The issue of toxic male behavior and the use of power over women (individually and collectively) has existed for a long time and has caused a tremendous amount of harm. It is in our families, our communities, our social institutions and in our faith communities. And while women (as well as nonbinary and LGBTQ+ communities) resist patriarchy and sexism everyday for their own survival, it is the men who must take even greater responsibility for it.


In today’s readings, thankfully, we have examples of two men, Daniel and Jesus, who show up as vocal allies for women - putting themselves at odds with the power systems around them. Daniel, who witnesses to the truth of what he saw, and Jesus, who refuses to go along with the power games, offer us models of what it might look like to do this work in the midst of everyday situations. They are not meant to be "exceptional" models, by the way. This is what men SHOULD be doing all the time.


Kat Fotovat, Principal Deputy Director of the Office of Global Women’s Issues for the U.S. Department of State, spoke at a UN gathering related to Women, Peace and Security last October. She, along with many others, name patriarchy as “vast and insidious, replicated and made invisible by the nature of having existed for centuries.”

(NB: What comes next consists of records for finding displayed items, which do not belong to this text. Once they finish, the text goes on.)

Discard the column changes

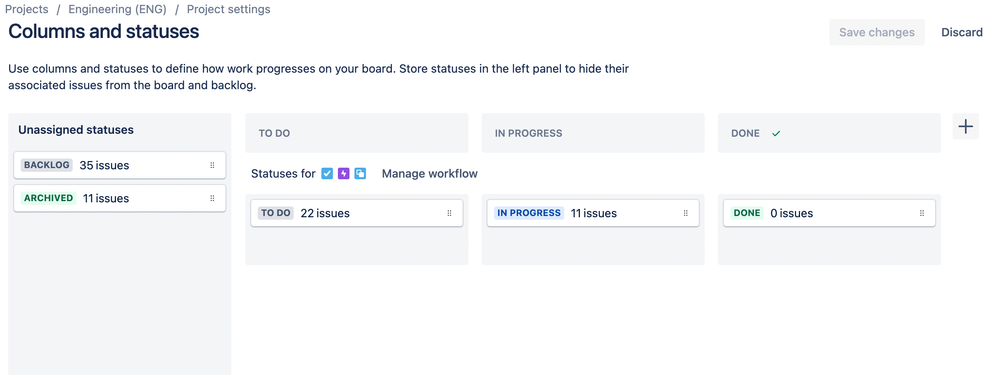click(x=962, y=32)
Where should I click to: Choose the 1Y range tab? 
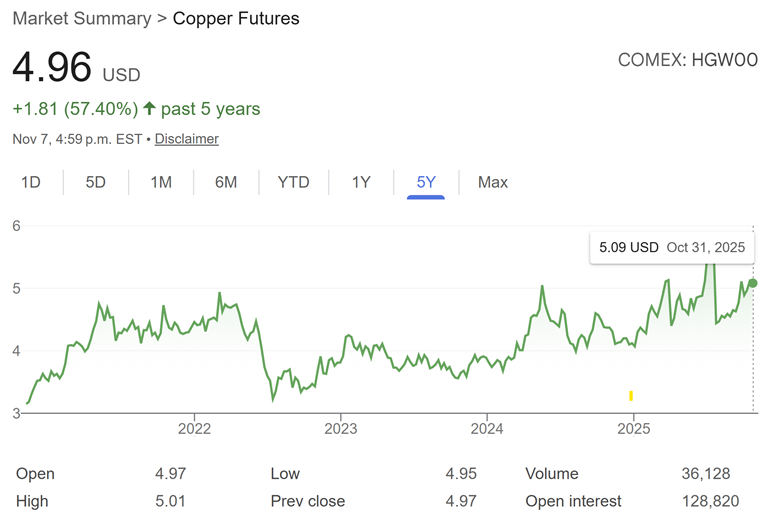[x=361, y=182]
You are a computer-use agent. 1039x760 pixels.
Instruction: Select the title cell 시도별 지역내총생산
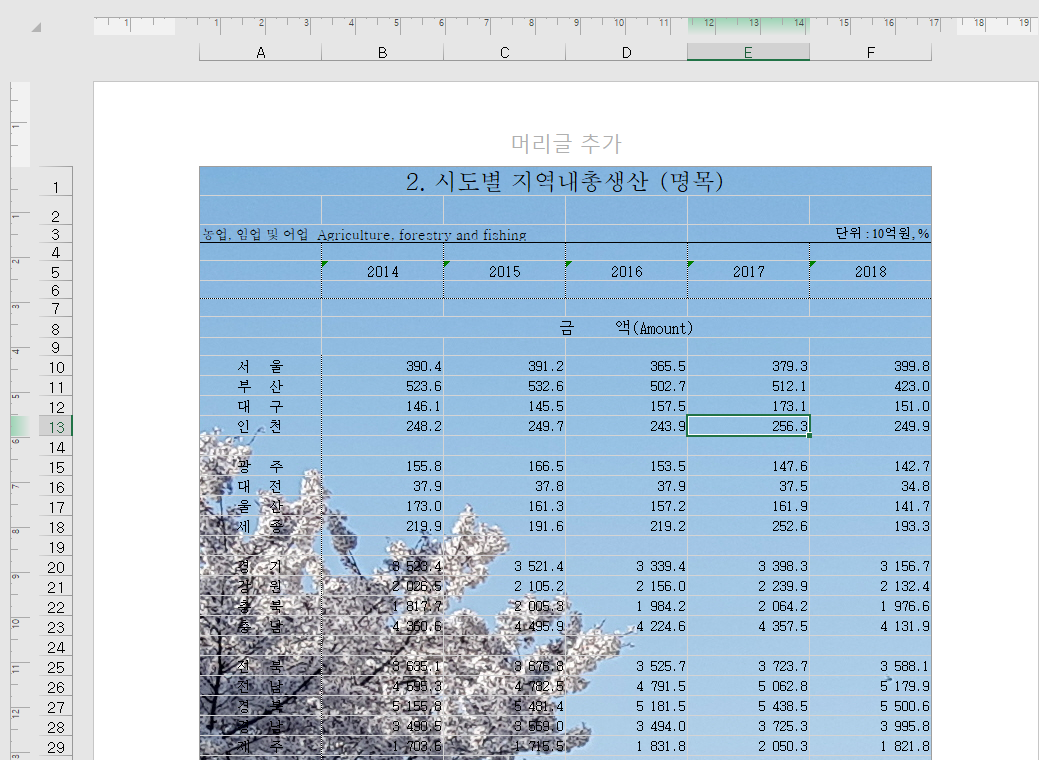coord(566,180)
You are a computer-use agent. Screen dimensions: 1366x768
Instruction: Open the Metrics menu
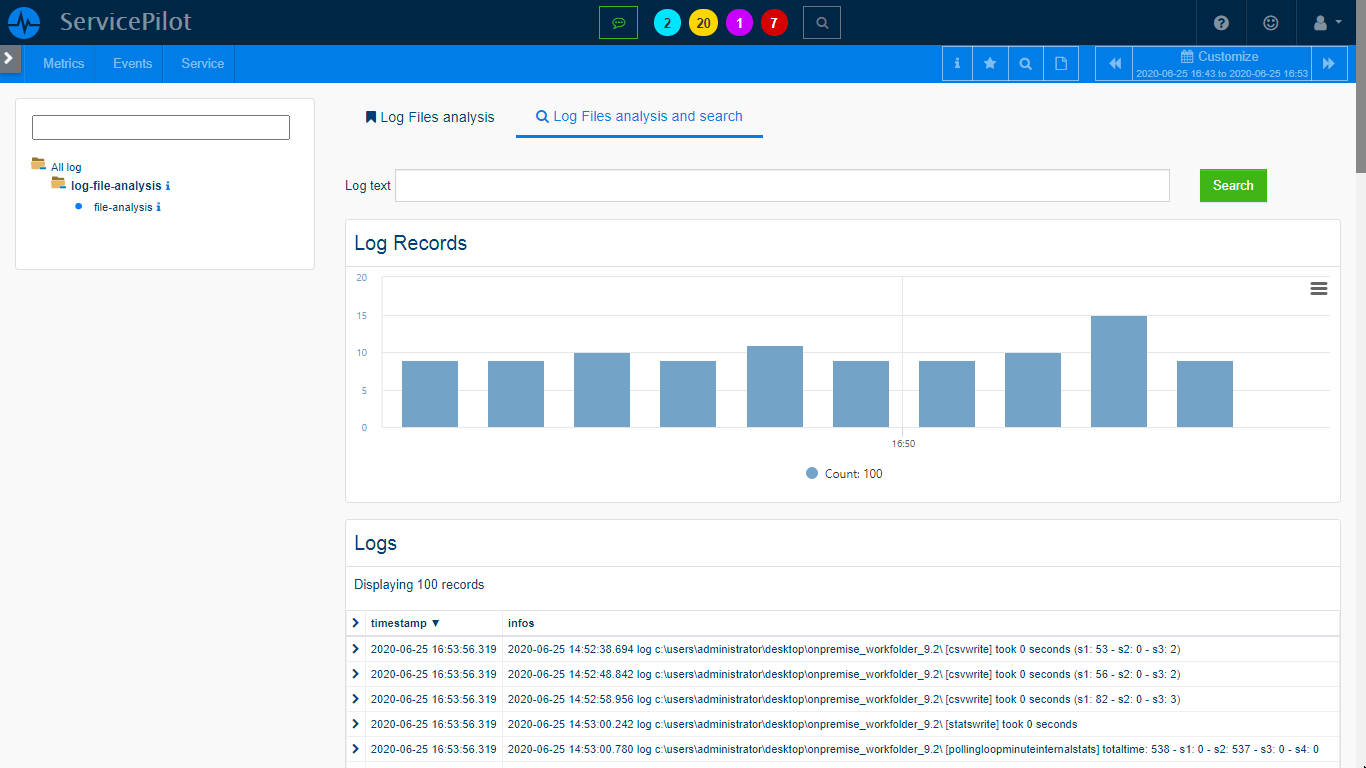[x=63, y=63]
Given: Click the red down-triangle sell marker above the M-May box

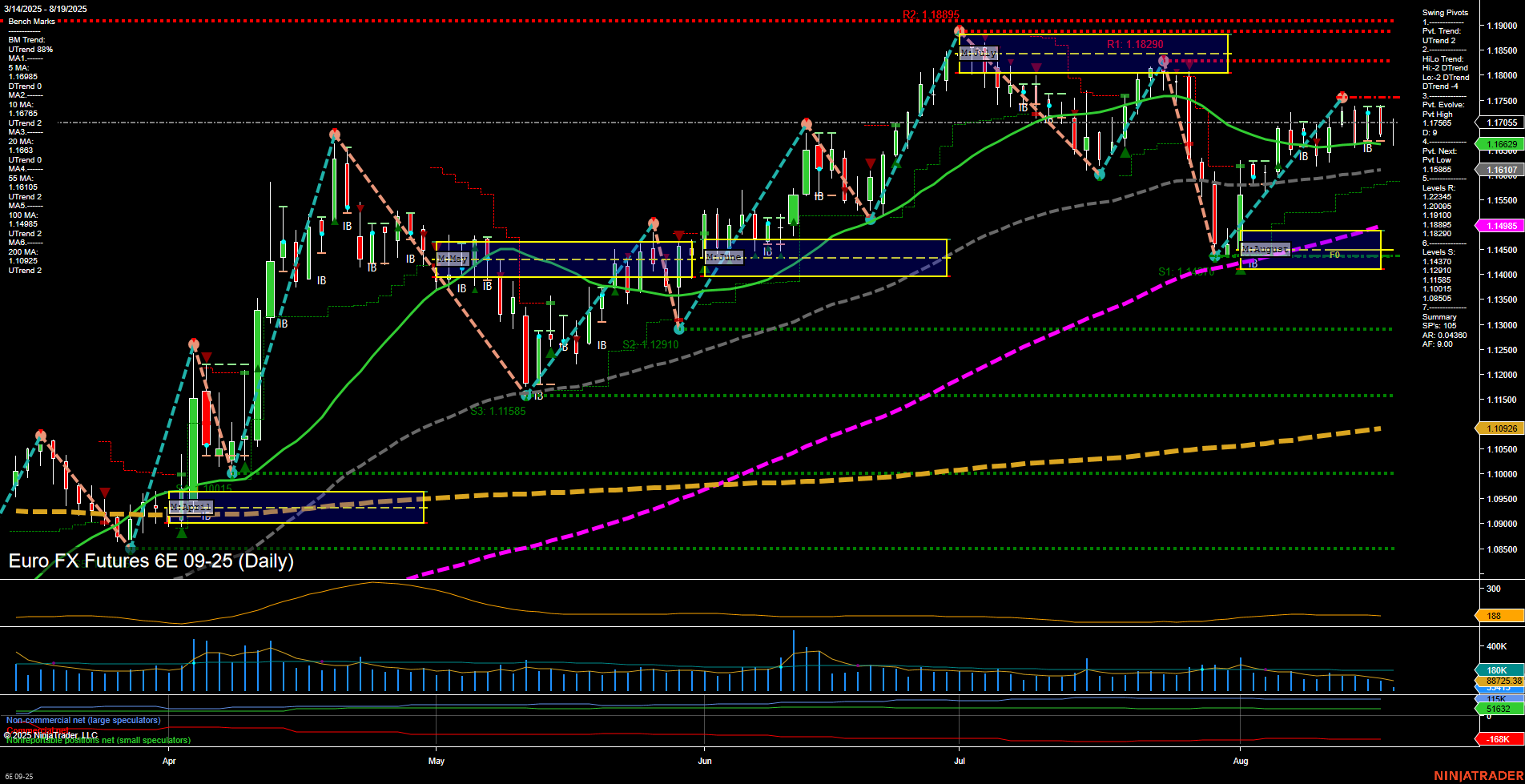Looking at the screenshot, I should coord(680,235).
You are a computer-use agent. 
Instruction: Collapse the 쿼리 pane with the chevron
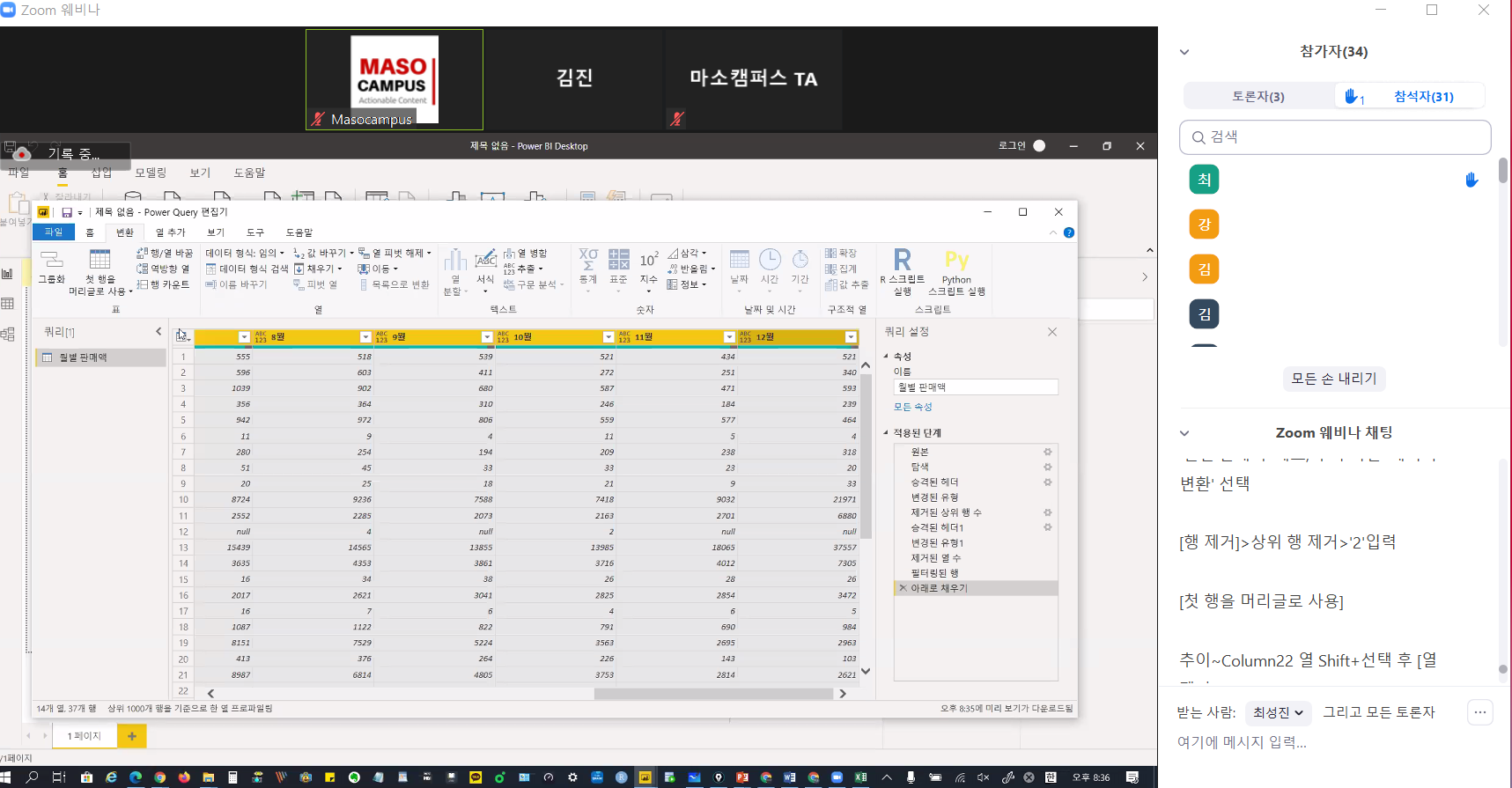pyautogui.click(x=159, y=332)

Just because it has existed for centuries, however, does not mean we let it keep operating. Part of our work as people of faith is to make the invisible visible - especially in the case of patriarchy, sexism and the many forms of violence against women and to align our words and actions with gender-based justice efforts.


In order to do this, we will need to pay more attention to the experiences of women and REALLY listen.


We can also keep asking questions that might help us reveal underlying power dynamics in any situation. We might ask questions like:


How does gender show itself in this situation?


Would I say the same thing or believe the same thing (or tolerate the same thing) if it were a person were of another gender (or nonbinary or queer)?


Who speaks, how often do they speak and whom do they speak for? Who is included in decision making? Who is not even in the room?


Who is in leadership?


Whose experience or perspective is being centered?


Who gets the credit, thanks or recognition and for what?


Who takes responsibility for structural violence or injustices?


Do we pause and address harms we witness (for example, in meetings, in conversation and at the dinner table) or do we breeze past them?


What are we willing to speak about publicly?


(Directed to men) What did you do today to undermine or challenge sexism and/or patriarchy? Where did you notice it today?


Obviously there are so many more questions we could (and should) ask to help us make undoing patriarchy a daily practice. Also it must be said that no one lives a “single issue life” (Audre Lorde) and that we all have multiple identities that we’re living out every day.  Sexism and patriarchy intersect with race, ability/disability, sexual orientation and so many other variables to produce many different levels of harm. So while we are all harmed by patriarchy to some degree or another, certain groups of people bear disproportionate amounts of that harm.


One simple thing that we can do to begin shifting things is to stop using “He” to describe God. As often as possible, say “She”  or “They” and notice how this changes our prayer life, our image of God, how we interact with this God, etc. What we will likely notice, however, is the prevalence of masculine (and often toxic masculine) imagery, language and words in our religious spaces, our schools, our civic organizations, our workplaces, our songs, etc. There is much work to be done everywhere.


For today, rest in the arms of our Mother God. Let her help you heal the wounds of patriarchy and teach us the ways of justice. Ask for her guidance and courage to speak out and act in favor of gender justice.